Even after he stopped flying to Israel, people here continued to approach Schlaff for donations to local organizations. Ehud Olmert, for example, asked him in 2004 to contribute to an organization for veterans of the Duvdevan special operations unit of the Israel Defense Forces. "Martin donated money to that association," confirms Finkelstein.
Gradually, though, since the Israel Police began to investigate Schlaff, his philanthropic activities in Israel have come to a complete standstill. In 2006, after the police raided his parents' home in Jerusalem and confiscated his brother James' laptop, Schlaff, in protest, even cut off the ties he had with the Israeli Embassy in Vienna.

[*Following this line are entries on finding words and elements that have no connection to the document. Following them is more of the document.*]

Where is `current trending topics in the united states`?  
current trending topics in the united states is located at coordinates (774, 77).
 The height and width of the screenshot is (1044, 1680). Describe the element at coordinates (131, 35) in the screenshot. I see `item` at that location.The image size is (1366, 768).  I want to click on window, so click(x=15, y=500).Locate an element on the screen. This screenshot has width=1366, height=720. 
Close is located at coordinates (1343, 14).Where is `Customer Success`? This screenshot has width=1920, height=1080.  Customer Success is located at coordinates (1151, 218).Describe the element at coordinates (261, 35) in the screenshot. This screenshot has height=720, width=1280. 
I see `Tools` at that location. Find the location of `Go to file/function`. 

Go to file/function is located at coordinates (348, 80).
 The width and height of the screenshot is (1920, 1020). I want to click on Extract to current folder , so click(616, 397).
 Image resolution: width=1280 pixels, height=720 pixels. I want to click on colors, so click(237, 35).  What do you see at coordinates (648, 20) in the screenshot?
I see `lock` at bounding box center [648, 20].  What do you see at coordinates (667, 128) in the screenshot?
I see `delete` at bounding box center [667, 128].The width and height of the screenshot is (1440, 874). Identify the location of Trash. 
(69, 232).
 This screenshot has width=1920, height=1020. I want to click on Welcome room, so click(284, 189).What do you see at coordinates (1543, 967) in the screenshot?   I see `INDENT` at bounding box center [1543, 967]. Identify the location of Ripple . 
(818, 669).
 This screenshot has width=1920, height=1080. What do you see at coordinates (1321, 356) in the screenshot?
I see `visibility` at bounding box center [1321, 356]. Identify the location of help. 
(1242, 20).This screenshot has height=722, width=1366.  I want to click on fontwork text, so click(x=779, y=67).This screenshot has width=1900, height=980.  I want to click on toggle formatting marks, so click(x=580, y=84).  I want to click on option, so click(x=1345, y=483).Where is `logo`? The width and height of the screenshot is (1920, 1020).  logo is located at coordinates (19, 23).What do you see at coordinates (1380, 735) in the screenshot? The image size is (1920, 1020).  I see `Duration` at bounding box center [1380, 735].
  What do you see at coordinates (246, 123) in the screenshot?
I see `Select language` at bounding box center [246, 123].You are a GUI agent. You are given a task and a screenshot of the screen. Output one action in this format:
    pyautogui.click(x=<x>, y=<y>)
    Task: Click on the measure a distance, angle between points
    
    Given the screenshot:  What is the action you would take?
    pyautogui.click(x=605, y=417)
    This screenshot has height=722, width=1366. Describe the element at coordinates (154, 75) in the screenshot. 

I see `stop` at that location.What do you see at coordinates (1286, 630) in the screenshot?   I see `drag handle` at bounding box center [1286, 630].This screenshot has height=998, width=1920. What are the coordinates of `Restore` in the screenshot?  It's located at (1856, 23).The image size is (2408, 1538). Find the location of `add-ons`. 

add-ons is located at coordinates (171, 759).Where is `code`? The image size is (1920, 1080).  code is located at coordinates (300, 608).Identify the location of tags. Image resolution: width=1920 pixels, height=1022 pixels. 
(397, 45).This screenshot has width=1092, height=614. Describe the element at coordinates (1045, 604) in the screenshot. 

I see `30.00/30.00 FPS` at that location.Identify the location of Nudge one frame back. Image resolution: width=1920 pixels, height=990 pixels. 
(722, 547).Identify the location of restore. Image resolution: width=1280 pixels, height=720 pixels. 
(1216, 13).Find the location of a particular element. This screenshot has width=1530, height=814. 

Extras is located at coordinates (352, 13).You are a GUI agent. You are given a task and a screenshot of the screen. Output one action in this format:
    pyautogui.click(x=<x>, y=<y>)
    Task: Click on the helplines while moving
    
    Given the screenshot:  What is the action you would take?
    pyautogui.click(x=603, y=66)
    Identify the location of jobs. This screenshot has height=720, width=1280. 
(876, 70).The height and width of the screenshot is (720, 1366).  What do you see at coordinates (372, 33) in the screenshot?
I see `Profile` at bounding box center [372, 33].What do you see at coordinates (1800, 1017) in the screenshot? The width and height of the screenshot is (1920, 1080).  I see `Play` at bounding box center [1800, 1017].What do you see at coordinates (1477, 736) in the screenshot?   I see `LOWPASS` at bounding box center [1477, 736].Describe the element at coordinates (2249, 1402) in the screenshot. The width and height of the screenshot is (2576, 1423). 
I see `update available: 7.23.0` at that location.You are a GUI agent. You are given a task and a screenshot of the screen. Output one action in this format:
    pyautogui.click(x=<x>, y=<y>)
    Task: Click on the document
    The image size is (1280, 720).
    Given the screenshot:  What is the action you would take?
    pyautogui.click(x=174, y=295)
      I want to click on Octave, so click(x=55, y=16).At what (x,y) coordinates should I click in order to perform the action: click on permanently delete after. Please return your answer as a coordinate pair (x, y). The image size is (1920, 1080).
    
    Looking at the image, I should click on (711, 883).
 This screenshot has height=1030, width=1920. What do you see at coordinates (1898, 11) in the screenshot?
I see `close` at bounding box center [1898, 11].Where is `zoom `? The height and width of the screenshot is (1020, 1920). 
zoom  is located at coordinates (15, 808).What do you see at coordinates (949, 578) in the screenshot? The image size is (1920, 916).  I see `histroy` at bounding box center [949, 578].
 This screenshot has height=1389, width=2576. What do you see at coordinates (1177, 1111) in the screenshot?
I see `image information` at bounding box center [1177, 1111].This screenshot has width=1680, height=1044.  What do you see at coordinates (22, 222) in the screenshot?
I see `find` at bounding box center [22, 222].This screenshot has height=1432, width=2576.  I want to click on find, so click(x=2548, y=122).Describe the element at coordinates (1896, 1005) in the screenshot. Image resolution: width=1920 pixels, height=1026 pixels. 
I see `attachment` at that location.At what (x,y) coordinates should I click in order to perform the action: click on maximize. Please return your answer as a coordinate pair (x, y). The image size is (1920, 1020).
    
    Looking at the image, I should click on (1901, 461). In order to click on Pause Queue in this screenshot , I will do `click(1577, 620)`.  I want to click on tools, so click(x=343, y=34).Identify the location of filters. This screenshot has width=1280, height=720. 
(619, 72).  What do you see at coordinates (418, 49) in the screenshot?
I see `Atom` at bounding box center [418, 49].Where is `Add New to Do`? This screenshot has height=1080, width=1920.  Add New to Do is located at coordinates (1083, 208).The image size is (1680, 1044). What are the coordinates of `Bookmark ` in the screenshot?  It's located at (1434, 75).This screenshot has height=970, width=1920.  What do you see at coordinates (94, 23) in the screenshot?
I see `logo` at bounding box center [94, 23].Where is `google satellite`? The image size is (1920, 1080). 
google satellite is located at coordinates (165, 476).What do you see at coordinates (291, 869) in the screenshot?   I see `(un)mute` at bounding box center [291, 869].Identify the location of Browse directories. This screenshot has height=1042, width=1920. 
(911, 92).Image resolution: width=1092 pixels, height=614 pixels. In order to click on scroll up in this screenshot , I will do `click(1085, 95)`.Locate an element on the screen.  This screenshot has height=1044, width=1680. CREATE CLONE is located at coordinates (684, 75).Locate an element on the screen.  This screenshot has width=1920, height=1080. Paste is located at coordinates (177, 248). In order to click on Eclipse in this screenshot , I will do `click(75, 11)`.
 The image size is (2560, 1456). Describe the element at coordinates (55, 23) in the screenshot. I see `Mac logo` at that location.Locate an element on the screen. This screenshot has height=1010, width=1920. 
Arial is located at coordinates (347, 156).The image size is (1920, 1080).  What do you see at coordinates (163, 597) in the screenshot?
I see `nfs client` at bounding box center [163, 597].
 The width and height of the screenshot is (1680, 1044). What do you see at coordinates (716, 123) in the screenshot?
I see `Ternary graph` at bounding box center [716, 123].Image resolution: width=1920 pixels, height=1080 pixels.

"He is a redhead and he is furious at what the [Israeli] police are doing to him," relates one of his friends.
According to his associates, in recent years Schlaff has changed from a lover of Israel into someone who hates the country and its mentality. "After what the police did to him here, over the years he developed a loathing of Israelis," acknowledges one close friend in Israel.
Despite his alienation, Schlaff continues to take great interest in Israeli politics, as well as in developments involving the Palestinians. Friends say that, for example, he supports the idea of Israel talking with Hamas and even has access to movement leader Khaled Meshal.
Even after he had stopped traveling to Israel, on the eve of the 2005 withdrawal from the Gaza Strip, Schlaff apparently held talks to "soften up" the head of Egyptian intelligence, Omar Suleiman, while updating then-prime minister Sharon's bureau. "He acted to bring [Egyptian President Hosni] Mubarak and Sharon closer," says one of the former premier's associates.
In conversations with his friends in Israel, Schlaff has also expressed an interest in the criminal case against Avigdor Lieberman. According to testimony by Schlaff's associates, the hundreds of thousands of dollars that flowed from the Robert Placzek company (over which Schlaff and his brother James had control ) in 2001 to a Cypriot company, which police suspect was controlled by Lieberman at one time, was intended for purchase of a sawmill in Ukraine; in any event, at the time of the acquisition, however, Lieberman did not control the company. Information about this affair is currently sitting on the desks of Attorney General Yehuda Weinstein and State Prosecutor Moshe Lador.
Despite his self-imposed absence, Schlaff continues to maintain relations with his Israeli friends. Every year Finkelstein continues the tradition of sending floral arrangements on the holidays to Schlaff's friends, among them a number of senior politicians. Some of the latter have been flown to Vienna in recent years for Schlaff's various family events - among them Lieberman, Aryeh Deri, Gilad and Omri Sharon, Shimon Sheves and Haim Ramon.